• 19 August 2016Brainstorming upcoming performance update

    I'm looking into improving the database queries that are used when browsing the Study pages. The main query that pulls out the shared stories is actually pretty bad. I'm regularly seeing queries that take between 1 - 2 seconds! For comparison, the forum (which is based on MyBB) typically returns a full page (php and mysql queries) under 100 milliseconds!

    It looks like it's not so complicated after all. Although MyBB uses "Join Decomposition" for pulling posts within a thread, and I thought this would be a similar scenario for the stories, it turns out I don't even need to use this technique.

    I might be able to do this first performance update within a week or two. Read on if you are interested in the MySQL ins and outs!

    First, I converted the stories from a TEXT to a VARCHAR field. This is not strictly necessary because we want to remove the use of "temporary" tables, but it may still be a good thing in unforeseen queries. Stories are currently limited to 512 characters, so that's approx. 1500 bytes assuming the whole story uses UTF-8 characters, which is not very long.

    Secondly, I moved the sum of stories' stars and reports back into the main stories table. Those fields store the total of votes and reports, in order to simplify queries. We do store every individual vote in another table, which can be used to recalculate the vote / report sums if necessary.

    This is called "de normalization". This could potentially be worse with MyISAM because whenever someones upvotes or edits a story, the whole table is locked (MyISAM does not handle individual row locks for writing). Previously we would lock a separate table holding those vote / report totals. But now we would lock the stories table itself.

    Hence, I am updating the table to InnoDB. InnoDB as far as I understand can lock individual rows when writing. This means concurrent votes, story edits, and new story insertions can all happen in parrallel without too much of an impact (hopefully).

    After moving the total stars / reports into the stories table, we have solved the "Using temporary" problem. There is no longer a JOIN with the vote / reports summary table. Because we used a TEXT field as well, the temporary tables were on disk. So hopefully that is a significant improvement to the query performance. In memory temporary tables can be 10 to 100 times faster (source).

    Lastly, I added a new index which covers the main sort for the shared stories : stars descending, "last edit time" descending. The index can actually be used for sorting, so we also get rid of the "filesort" step in the MySQL query.
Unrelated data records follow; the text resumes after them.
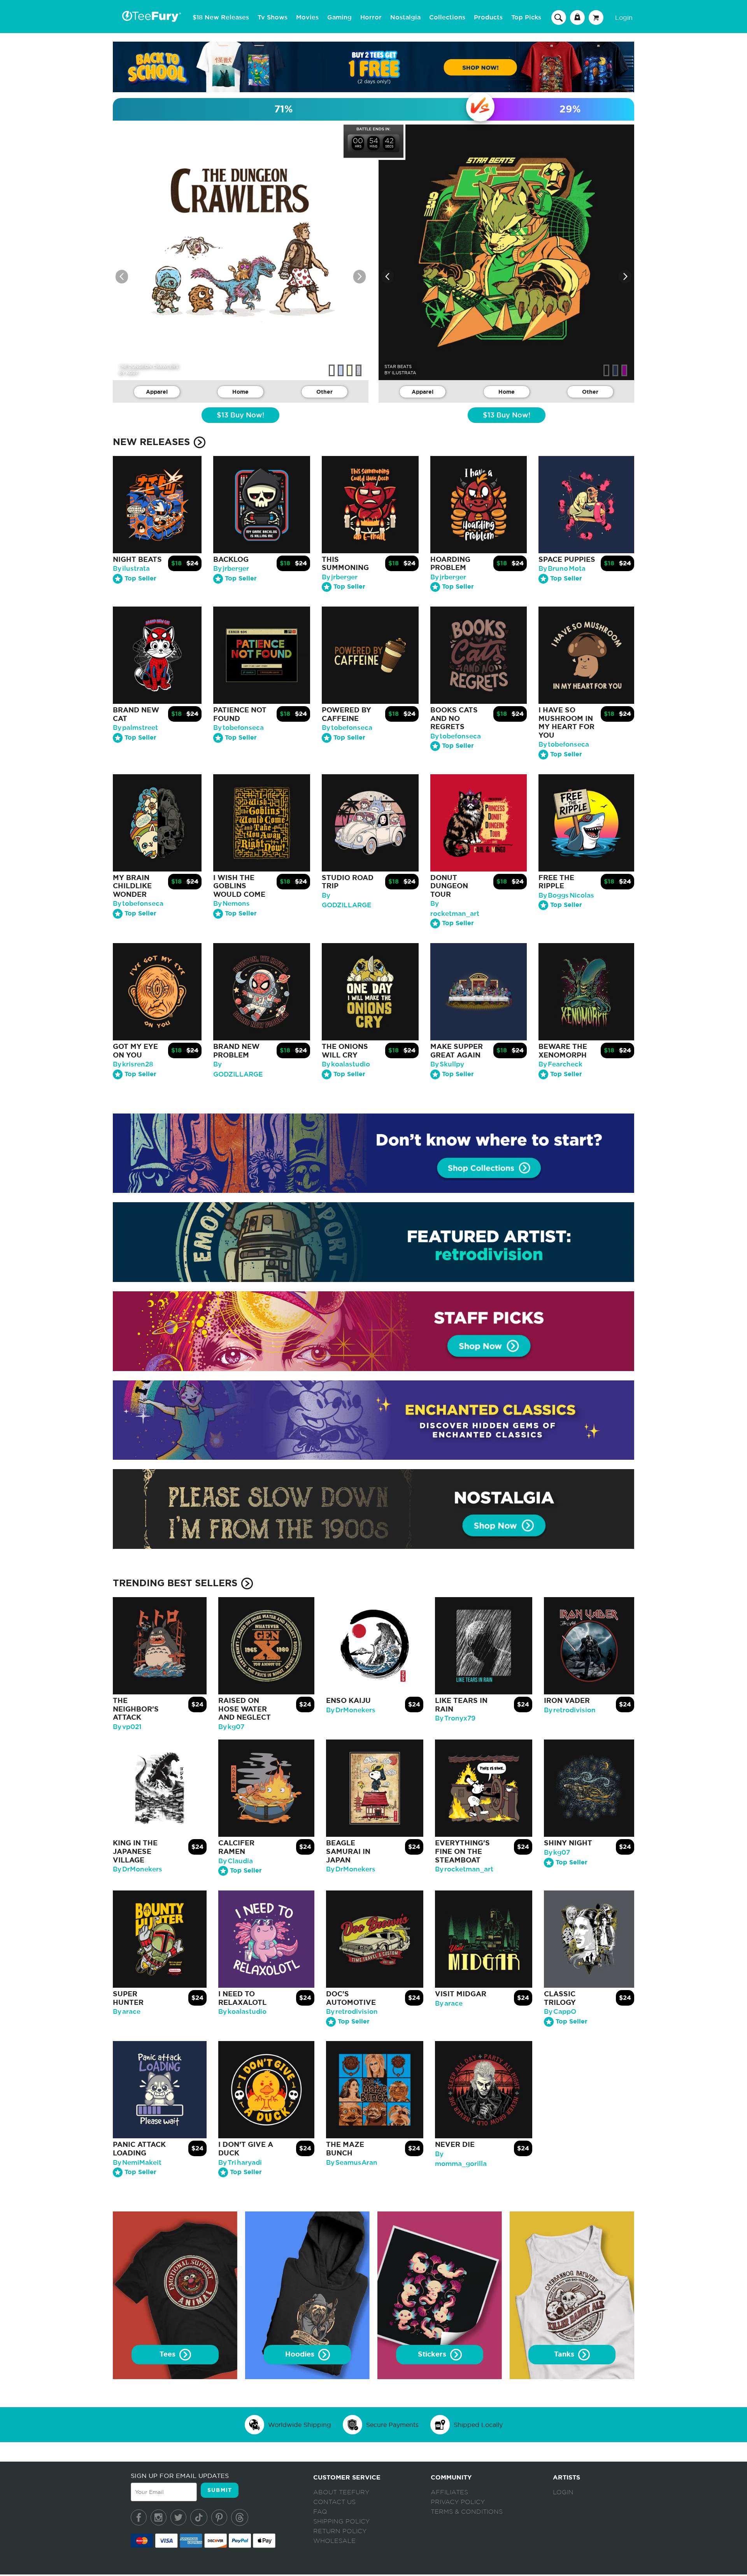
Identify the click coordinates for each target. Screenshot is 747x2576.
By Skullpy (447, 1064)
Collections (447, 17)
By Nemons (231, 903)
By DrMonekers (350, 1710)
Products (488, 17)
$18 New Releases (221, 17)
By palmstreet (135, 727)
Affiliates (449, 2492)
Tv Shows (273, 17)
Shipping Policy (341, 2521)
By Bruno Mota (562, 568)
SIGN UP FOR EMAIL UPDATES (180, 2476)
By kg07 (231, 1727)
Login (624, 17)
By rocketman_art (464, 1869)
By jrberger (231, 568)
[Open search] (558, 17)
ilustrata (404, 372)
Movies (307, 17)
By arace (126, 2011)
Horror (371, 17)
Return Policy (339, 2531)
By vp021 (127, 1727)
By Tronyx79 (455, 1718)
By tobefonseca (238, 727)
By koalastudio (346, 1064)
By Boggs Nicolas (566, 895)
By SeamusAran (351, 2162)
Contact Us (334, 2502)
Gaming (339, 17)
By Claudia (235, 1861)
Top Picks (526, 17)
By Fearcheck (560, 1064)
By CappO (560, 2011)
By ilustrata (131, 568)
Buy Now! (240, 415)
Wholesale (334, 2541)
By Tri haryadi (240, 2162)
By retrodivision (570, 1710)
    Along with the schema change I need to refactor some code. The backend code that handles votes / reports need to update a different table now. Because of additional columns I also need to change the way the "lest edit" timestamp is handled in the stories table.

    Those "ON UPDATE" timestamps are incredibly annoying. I just noticed that I destroyed all the timestamps in the stories table on my local copy, after I did some simple ALTER TABLE queries. So now I have to restore a backup, and repeat the schema changes. So I am changing the code now to manually update the time stamp when the user actually edits a story. May as well do that since we don't actually want to change the "last edit" timestamp when we just want to update the count of votes or reports.

    There are also interesting query design decisions I didn't think about before. It turns out, for example, that public stories only amount to approx. 6 percent of all the stored stories! Yes, only 6 percent of 6+ millions of rows in the stories table are public. Therefore, the "public" column in a story query is highly selective. If we add "WHERE public = 1" we have already excluded ~94 % of the rows in that table. So this also informs how to better design the indexes.

    All in all, not very complicated. I'm looking forward to browse the Study pages and have much faster response times.